• TASK INSTRUCTIONS
What you write should match, word for word, the lines from the one containing "Task: Select the Carte radio button" through the end of the data, with no pictures.

Start of Block

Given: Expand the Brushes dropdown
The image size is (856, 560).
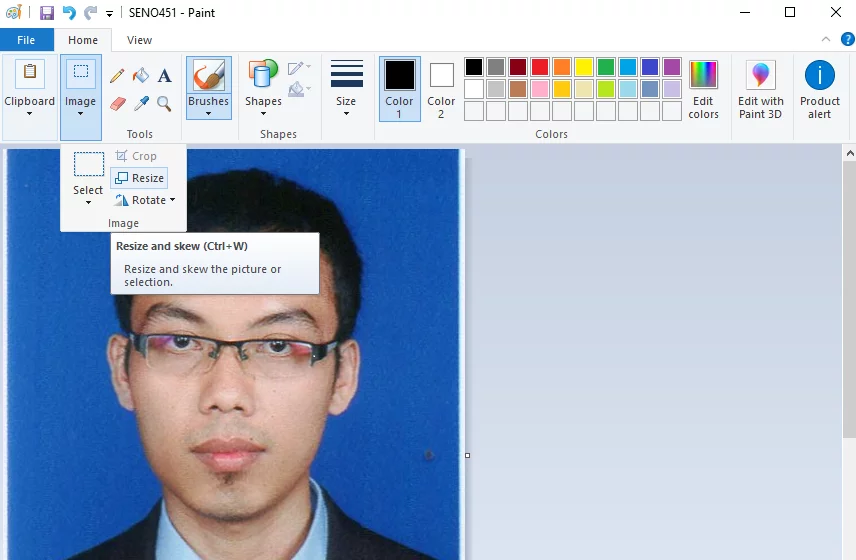Looking at the screenshot, I should [208, 108].
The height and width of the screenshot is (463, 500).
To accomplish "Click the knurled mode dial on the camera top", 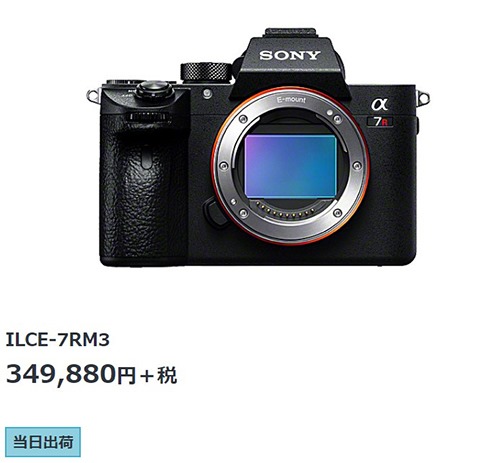I will 206,72.
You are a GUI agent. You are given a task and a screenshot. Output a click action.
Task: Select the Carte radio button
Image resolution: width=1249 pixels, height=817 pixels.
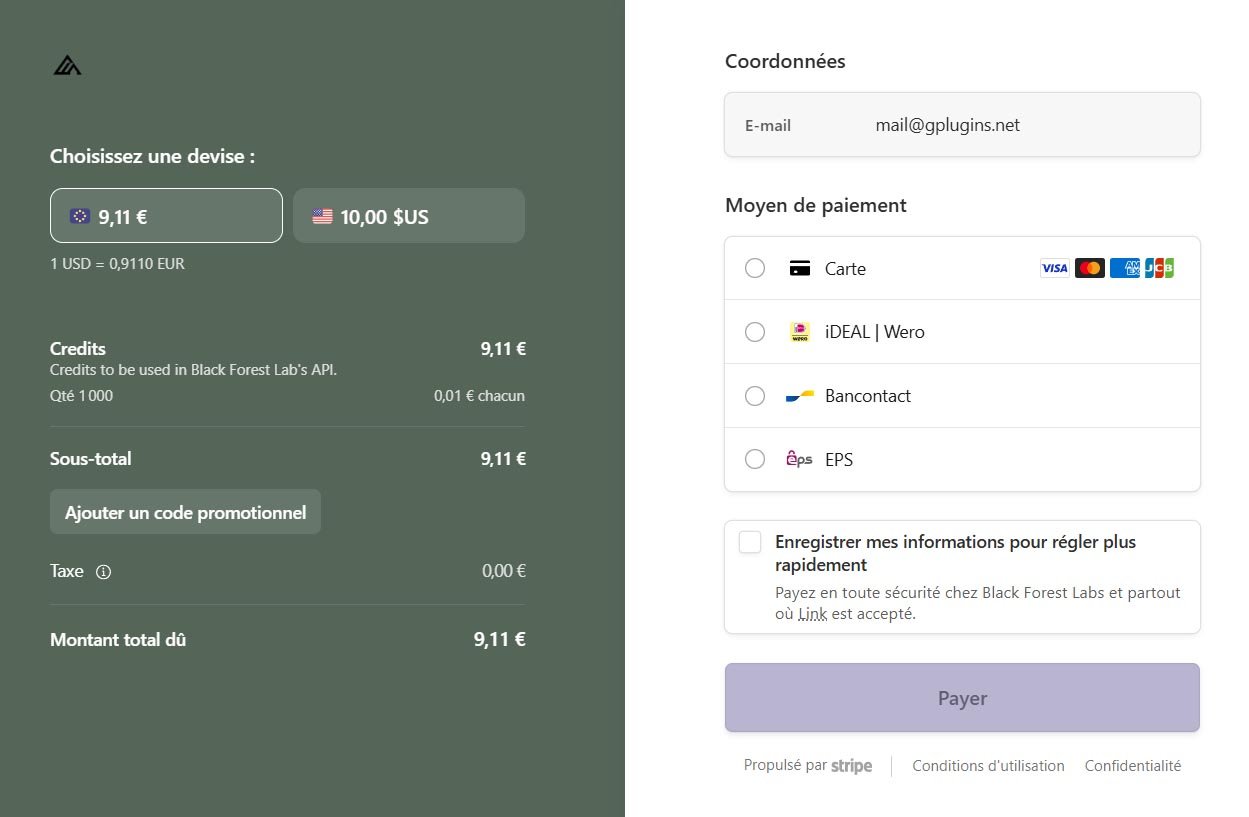click(x=755, y=268)
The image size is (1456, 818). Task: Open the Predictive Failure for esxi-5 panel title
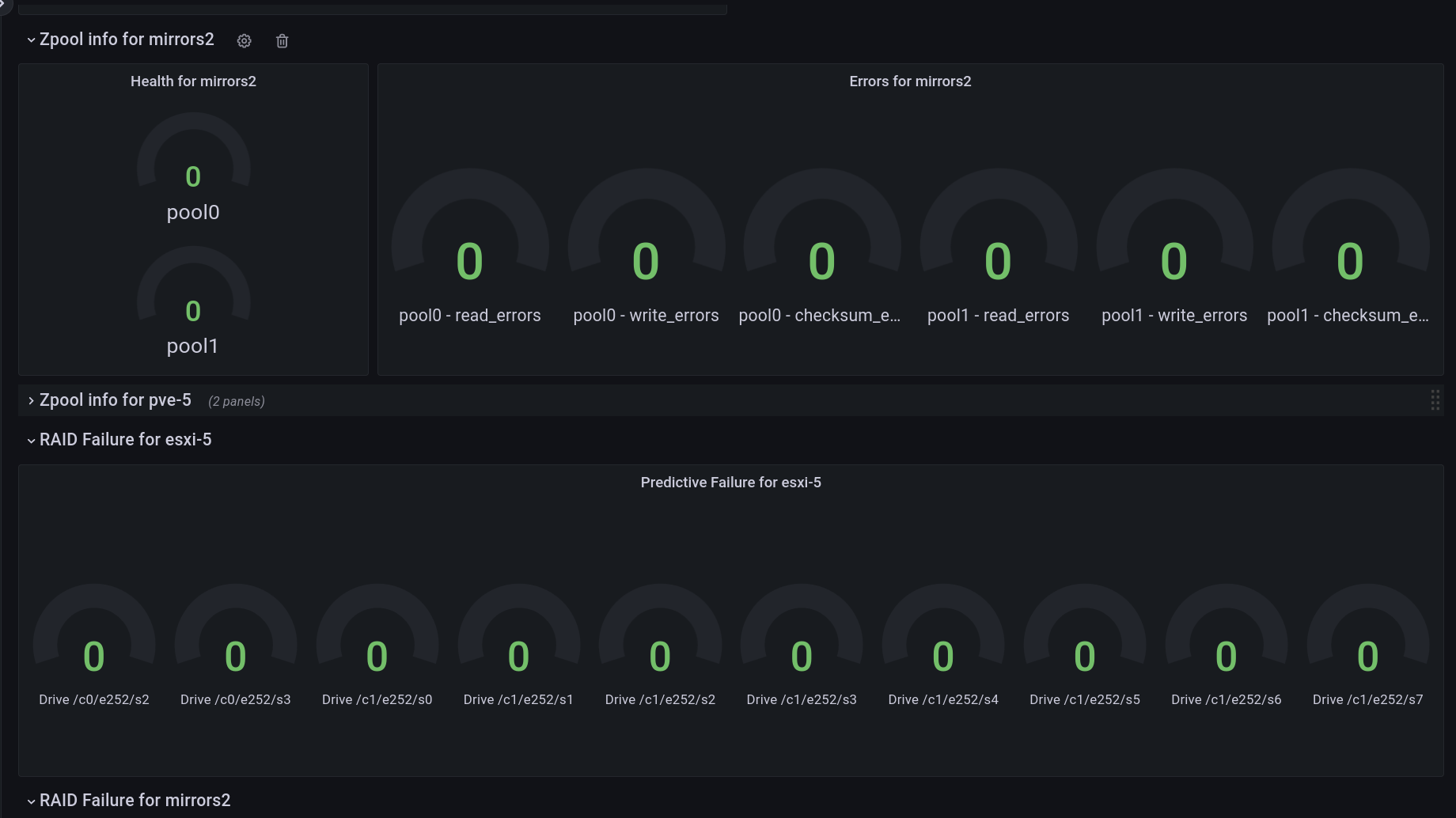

End of Block

• SOLVED EXERCISE
Task: Select the Carte radio button
Image resolution: width=1249 pixels, height=817 pixels.
click(x=755, y=268)
The image size is (1456, 818). Task: Open the Predictive Failure for esxi-5 panel title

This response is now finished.